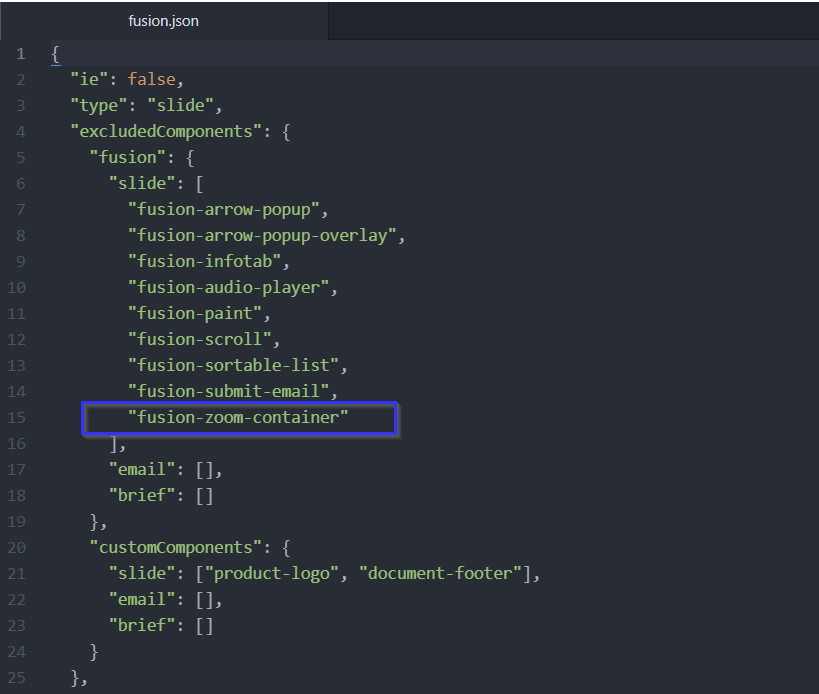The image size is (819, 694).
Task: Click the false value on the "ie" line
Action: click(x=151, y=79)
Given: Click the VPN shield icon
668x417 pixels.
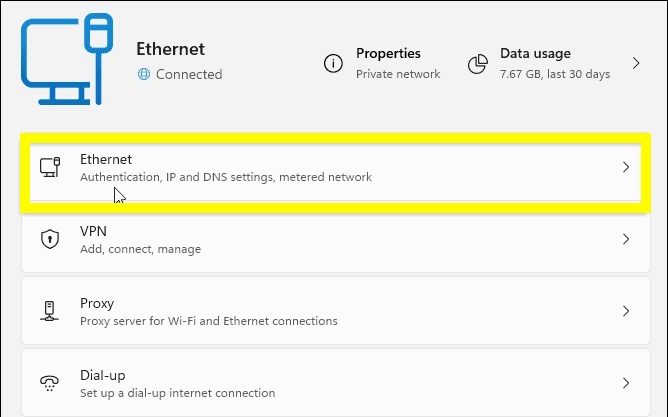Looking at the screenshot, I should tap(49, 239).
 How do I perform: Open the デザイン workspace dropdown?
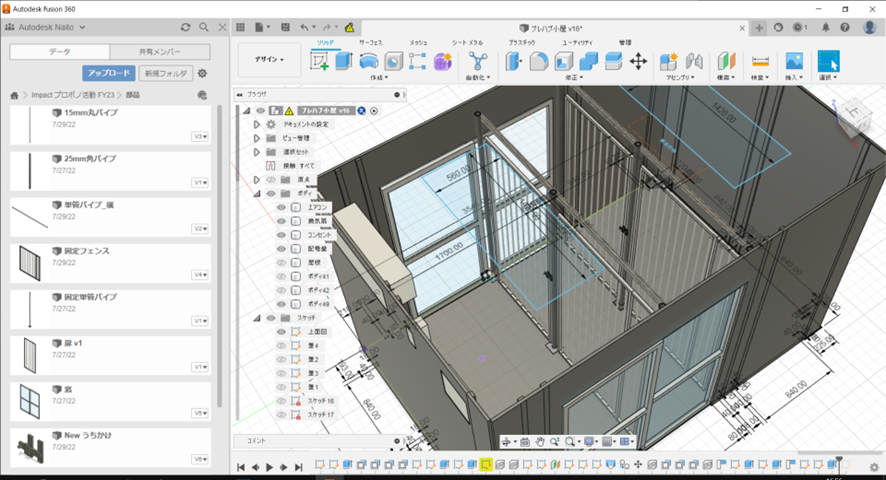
━━━
» Your goal
No pictures belong in the answer. It must repeat exactly the lines from the line with "Given: Click the VPN shield icon" through the final line of the records.

» Answer box
Given: Click the VPN shield icon
668x417 pixels.
Looking at the screenshot, I should tap(49, 239).
 How do I perform: Open the デザイン workspace dropdown?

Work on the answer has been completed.